Many years ago when I was a struggling single mum, I decided to register myself as a child minder. Happily, this meant that I could stay at home with my three young children and earn some money too.
In 2000, Ofsted announced that all child minders would be grouped under the same umbrella as preschools and nurseries.
All child minders had to adhere to the Early Years Framework’s specific areas of learning.
We had to implement and evidence the areas of learning to Ofsted, which was now our governing body.
We had Ofsted inspections every three to four years for hours at a time to show how we were teaching each area of learning.
Child minders left in droves
For many child minders, the pressure of being inspected and reaching the Holy Grail of becoming an ‘Outstanding’ or even a ‘Good’ child minder was too much. Because of this, they left the profession.
However, I decided to stay on because my children loved having other children around them, and I did too.
I dived into the Early Years Framework with aplomb.
The areas of learning seemed quite straightforward to me. I enjoyed bringing numeracy and literacy into the setting. Moreover, the children loved art and design, technology, and understanding of the world.
There was just one area that I struggled to implement, this was due to the fact that I didn’t really understand what it was about.
Now, what was Personal, Social and Emotional Development when it was at home?
I started to do some research about PSED. Firstly, I became fascinated in learning all about the importance of children being able identify their emotions. Secondly, It made me take a look at my own emotional wellbeing.
Looking on the web for resources to help me implement PSED, it became clear that there wasn’t anything suitable for my setting.
Resources were rare.
So, being a dab hand with a needle and thread, I decided to make some resources!
The first thing to fall out of my sewing box was a felt star, this was an ideal shape to start with.
Thinking of all the different emotions that my children were displaying in the setting, I set about designing and sewing emotion expressions on to the stars, for example, Sad, happy, angry, shocked and sleepy. Worried and timid followed later.
I sent sets of the Stars, which I’d named My Mood Stars to fellow child minders to implement and evidence in their settings. We used them to talk to children about different feelings. Popping the Stars into story sacks, the children would make up different scenarios. This helped them open up about things that made them worried, angry, surprised, sad and happy!

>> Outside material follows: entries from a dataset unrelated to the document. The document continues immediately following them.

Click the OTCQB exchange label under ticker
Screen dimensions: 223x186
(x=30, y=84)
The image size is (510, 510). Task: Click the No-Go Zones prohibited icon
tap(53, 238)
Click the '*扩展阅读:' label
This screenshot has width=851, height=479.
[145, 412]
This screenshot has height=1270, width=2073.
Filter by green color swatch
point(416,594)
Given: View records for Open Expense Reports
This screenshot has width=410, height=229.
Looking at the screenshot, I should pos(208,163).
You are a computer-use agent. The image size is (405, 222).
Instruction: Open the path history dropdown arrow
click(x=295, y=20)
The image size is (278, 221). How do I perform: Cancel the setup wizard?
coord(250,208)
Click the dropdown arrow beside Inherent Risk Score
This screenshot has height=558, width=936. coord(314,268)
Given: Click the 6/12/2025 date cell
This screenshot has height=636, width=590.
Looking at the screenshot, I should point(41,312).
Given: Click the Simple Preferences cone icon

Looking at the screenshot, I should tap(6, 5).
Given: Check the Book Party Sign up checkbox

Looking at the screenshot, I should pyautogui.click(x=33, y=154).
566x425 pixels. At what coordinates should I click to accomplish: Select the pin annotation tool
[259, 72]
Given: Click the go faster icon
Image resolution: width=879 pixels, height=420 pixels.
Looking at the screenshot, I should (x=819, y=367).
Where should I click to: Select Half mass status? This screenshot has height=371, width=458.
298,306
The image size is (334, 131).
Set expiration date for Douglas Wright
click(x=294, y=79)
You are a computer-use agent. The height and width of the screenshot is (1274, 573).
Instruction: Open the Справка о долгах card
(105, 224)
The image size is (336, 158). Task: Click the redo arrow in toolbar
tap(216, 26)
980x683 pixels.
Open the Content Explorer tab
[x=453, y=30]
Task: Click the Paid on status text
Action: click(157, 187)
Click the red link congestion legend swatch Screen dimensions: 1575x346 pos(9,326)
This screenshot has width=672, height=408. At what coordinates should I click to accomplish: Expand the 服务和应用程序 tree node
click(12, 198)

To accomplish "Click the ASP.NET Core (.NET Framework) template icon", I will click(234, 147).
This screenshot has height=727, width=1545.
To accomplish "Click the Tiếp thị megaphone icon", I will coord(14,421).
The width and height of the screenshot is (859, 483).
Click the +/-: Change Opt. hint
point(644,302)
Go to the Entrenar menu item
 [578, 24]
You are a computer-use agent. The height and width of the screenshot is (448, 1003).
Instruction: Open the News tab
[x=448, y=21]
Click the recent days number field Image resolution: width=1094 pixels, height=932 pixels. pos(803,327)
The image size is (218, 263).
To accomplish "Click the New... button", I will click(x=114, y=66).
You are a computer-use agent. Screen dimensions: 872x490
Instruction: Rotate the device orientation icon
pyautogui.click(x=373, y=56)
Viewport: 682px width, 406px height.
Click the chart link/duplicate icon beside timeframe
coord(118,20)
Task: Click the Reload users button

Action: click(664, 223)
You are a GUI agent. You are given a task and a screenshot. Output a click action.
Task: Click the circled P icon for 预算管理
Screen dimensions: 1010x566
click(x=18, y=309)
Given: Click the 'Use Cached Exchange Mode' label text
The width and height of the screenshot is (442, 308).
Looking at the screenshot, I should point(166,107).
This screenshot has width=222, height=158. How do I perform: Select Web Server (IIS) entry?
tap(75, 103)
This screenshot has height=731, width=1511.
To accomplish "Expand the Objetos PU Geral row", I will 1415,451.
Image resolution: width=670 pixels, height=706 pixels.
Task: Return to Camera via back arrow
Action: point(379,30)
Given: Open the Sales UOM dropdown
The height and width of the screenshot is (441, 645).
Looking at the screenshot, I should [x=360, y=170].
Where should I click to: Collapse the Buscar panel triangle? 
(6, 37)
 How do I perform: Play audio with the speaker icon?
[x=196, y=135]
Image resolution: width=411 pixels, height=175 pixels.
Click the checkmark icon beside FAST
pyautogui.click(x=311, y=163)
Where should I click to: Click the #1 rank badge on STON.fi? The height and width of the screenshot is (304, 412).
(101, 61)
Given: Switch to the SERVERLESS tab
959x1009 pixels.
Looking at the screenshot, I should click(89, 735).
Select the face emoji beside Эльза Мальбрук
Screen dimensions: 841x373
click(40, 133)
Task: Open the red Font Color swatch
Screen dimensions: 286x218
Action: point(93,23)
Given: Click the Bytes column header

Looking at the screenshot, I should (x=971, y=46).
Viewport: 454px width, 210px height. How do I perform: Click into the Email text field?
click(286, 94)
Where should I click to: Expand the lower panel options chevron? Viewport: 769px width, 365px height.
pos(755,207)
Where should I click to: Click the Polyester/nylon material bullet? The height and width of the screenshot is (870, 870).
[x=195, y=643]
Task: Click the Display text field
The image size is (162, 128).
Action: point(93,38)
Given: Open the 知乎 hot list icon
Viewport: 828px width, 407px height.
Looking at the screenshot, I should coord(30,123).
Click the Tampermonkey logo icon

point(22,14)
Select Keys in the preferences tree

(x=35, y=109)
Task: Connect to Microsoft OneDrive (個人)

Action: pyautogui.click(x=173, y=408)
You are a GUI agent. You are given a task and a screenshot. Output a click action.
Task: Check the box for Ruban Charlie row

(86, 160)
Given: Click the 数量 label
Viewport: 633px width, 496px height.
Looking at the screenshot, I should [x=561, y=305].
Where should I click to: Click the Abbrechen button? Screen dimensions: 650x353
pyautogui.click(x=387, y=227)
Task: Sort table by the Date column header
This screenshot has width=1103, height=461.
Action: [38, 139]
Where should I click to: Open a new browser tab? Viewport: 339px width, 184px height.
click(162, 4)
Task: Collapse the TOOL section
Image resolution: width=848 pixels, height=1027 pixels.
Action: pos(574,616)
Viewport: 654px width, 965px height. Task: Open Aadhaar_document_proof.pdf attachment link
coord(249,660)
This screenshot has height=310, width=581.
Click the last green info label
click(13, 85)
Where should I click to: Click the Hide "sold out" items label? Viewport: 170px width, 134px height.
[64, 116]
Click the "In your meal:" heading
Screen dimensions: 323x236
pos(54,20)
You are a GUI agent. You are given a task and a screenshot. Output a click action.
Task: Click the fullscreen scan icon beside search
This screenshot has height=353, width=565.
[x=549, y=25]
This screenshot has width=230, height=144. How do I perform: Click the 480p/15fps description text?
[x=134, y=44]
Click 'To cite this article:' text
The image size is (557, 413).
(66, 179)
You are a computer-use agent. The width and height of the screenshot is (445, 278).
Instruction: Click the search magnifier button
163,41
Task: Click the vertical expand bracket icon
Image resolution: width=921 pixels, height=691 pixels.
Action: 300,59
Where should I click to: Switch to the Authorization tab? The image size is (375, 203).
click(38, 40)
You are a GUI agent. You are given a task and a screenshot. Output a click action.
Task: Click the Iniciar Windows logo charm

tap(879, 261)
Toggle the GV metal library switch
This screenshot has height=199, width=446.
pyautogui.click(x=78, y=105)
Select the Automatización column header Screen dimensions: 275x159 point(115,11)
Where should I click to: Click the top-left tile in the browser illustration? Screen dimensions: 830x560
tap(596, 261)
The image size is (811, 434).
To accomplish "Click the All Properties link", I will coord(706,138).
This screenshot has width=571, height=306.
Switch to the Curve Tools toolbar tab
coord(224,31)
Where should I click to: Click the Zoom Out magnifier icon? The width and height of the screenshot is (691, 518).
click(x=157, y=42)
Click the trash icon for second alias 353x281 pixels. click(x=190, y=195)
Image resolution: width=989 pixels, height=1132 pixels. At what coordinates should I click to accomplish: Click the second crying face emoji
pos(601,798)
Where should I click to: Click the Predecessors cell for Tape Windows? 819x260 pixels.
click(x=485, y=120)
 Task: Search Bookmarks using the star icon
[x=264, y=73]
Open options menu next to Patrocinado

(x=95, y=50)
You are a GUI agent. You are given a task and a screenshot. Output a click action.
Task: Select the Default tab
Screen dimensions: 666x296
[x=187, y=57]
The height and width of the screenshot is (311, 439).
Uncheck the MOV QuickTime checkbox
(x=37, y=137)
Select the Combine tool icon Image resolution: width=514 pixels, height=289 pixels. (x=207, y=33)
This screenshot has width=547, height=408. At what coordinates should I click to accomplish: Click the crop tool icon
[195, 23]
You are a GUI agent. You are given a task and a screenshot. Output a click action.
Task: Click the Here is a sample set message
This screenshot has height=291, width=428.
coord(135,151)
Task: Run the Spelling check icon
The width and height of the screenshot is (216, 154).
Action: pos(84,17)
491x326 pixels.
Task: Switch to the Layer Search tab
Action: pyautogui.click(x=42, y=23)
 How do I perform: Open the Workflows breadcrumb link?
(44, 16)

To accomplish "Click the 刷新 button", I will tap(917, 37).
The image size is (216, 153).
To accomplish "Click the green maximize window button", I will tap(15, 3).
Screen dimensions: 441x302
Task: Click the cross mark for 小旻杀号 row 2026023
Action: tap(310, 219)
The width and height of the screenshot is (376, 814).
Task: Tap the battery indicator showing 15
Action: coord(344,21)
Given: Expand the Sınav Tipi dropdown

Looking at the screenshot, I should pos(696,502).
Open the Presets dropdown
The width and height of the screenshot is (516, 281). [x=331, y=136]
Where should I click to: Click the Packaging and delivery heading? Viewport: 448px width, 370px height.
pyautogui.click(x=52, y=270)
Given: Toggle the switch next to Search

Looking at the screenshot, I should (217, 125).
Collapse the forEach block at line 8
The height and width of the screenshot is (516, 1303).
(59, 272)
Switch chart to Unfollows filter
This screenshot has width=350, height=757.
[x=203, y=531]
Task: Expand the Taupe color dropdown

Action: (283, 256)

In 2016 I had my inspection by an Ofsted inspector. He was a lovely chap named Derek. I immediately felt very reassured with his calm manner and sense of fun.
Derek asked me about the soft stars that the children were drawing at the time. I explained the above to him and he suggested that there was a huge market for such a resource.
“Market them” he said. “They’ll do really well.”
I got my outstanding grade and danced around the kitchen (much to the amusement of the children!)
To Market To Market…
In 2018, I took Derek up on his suggestion and after retiring from child minding, I set about manufacturing and marketing my Mood Stars.
I became an entrepreneur!
The My Mood Stars sold like hot cakes to child minders, schools, families and special educational needs practitioners.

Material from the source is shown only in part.